### Excerpt
--- --- ---

This might've been asked before but is it true in private practice, you usually see spine cases more frequently, but in academics, you can work more on the brain? I'm curious regarding the better practice environment for someone interested in vascular (or endovascular) cases and/or cancer cases. I was thinking academics from what i'm seeing but not sure.
Thanks again for the help and advice
@neusu @mmmcdowe
I have addressed this in other places, both in this thread, and in others. As an attending, the number, and variety of, cases you do, and amount of call you take, is at your discretion. In a pure sense, this is absolutely true, no one can really make you do something. In reality, it tends to get a bit muddy.
To answer your question, yes, there are successful private practice vascular/endovascular neurosurgeons. There are successful endovascular neurologists/neuorradiologists. There are successful open vascular neurosurgeons. Expecting that you will come out of training, and be handed the keys to the kingdom, and be able to do only the best cases, while not doing any cases you dislike, and maintain an income you expect, keep the volume required to continue to do such complex cases is foolish. Most neurosurgeons that are interested in vascular, any more, have to do both open and endovascular, to be competitive in a job market. Academic centers tend to allow for more flexibility to pursue academic interests, likewise, be larger centers, with specialists, which means you would be funneled the cases within your specialty.
That being said, reality is this such that no matter where you train, when you finish, you're back at the bottom of the totem pole. Everyone else in the academic department has seniority, or everyone else in the community private practice has already established referral patterns. You have to put in your time taking trauma/stroke call, doing wound washouts, and clinic to establish your reputation. Likewise, no one wants to talk about it, but income matters. If you're in private practice, eating what you kill, those student loans don't pay themselves off, and by the time you finish college/med school/residency/fellowship (+/- PhD/military to pay for it if you want to get the financial obligations out of the way), you're in your 30s-40s and want a family. Forgoing thousands of dollars a year to be an elitist/purist is lacking common sense. Likewise, in a group or academic center, where your productivity is measured by the RVU, again, you're unlikely to meet your numbers being selective early on, and have your salary significantly cut. Be careful, look at the contract, I've had friends burned by eye-popping signing bonuses and first year/two year salaries, only to find out when they didn't meet their numbers, it was structured as a loan, so they have to pay it back. Further, being known as the surgeon who tut tuts and only wants the good stuff is not good for your reputation, leading the referral pattern to not form. This leaves call as your primary source of patients with pathology needing treatment. I'll tell you, any of my friends/colleagues who are chairmen/directors of vascular and can afford to not take call, don't. The reason they can afford it is they get enough elective referrals that they can forgo call. This helps them in their lifestyle and sanity, and the more junior attendings build their reputation.

--- --- ---

### Extracted records
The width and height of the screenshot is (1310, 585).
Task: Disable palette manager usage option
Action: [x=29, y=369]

--- --- ---

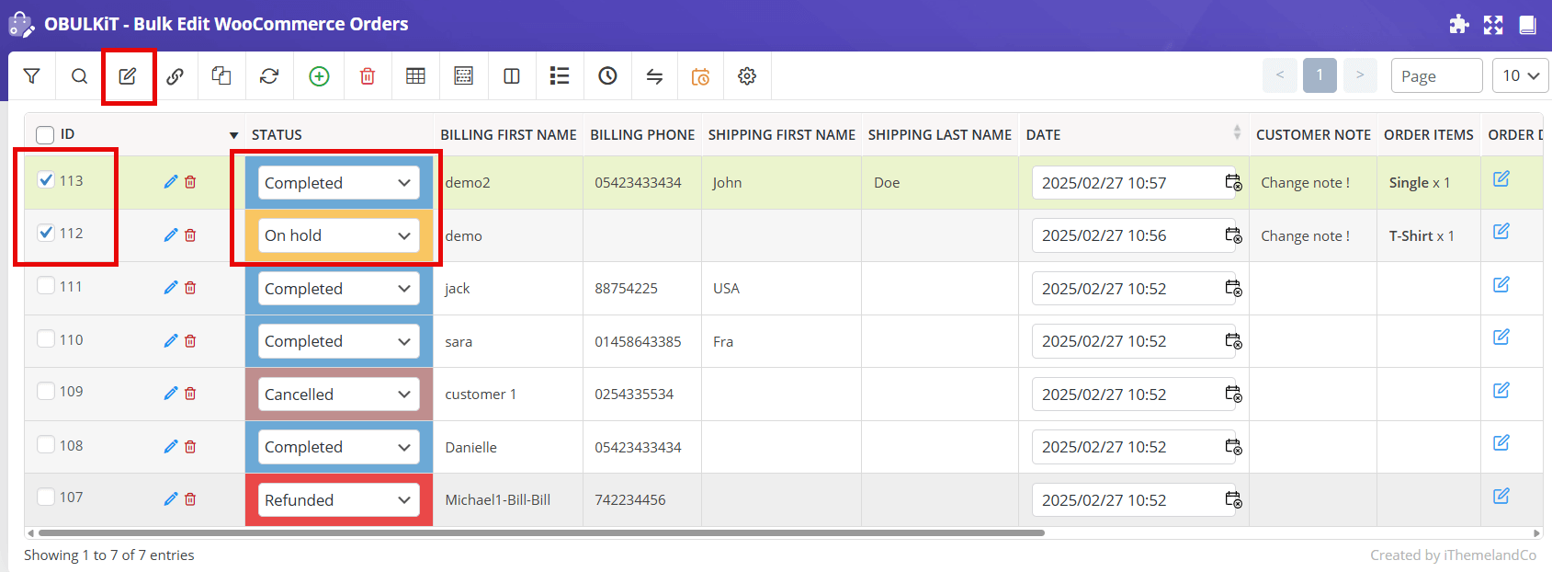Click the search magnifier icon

--- --- ---

### Exercise objective
Continue the forum post on private versus academic neurosurgery practice, starting after its final sentence.

### Result below
Finally, spine pathology is far more prevalent than brain pathology. The incidence of brain tumor in the general population is ~3%. Aneurysm ~2%. Back pain 80% of adults experience it at some point throughout their life. Are all of these operative? No. Anterior circulation aneurysm < 7 mm, for instance rarely rupture, so the 2 mm AComm in your clinic likely will be followed. Same thing with the L4/5 disc herniation. That being said, looking at raw numbers, there are a lot more patients with back pain, that progress through the system of medical/conservative management and require surgical treatment (decompression/stablization etc). Thus, across the board, the average neurosurgeon does do spine surgery, and in private practice, may do more spine than cranial, simply by population needs.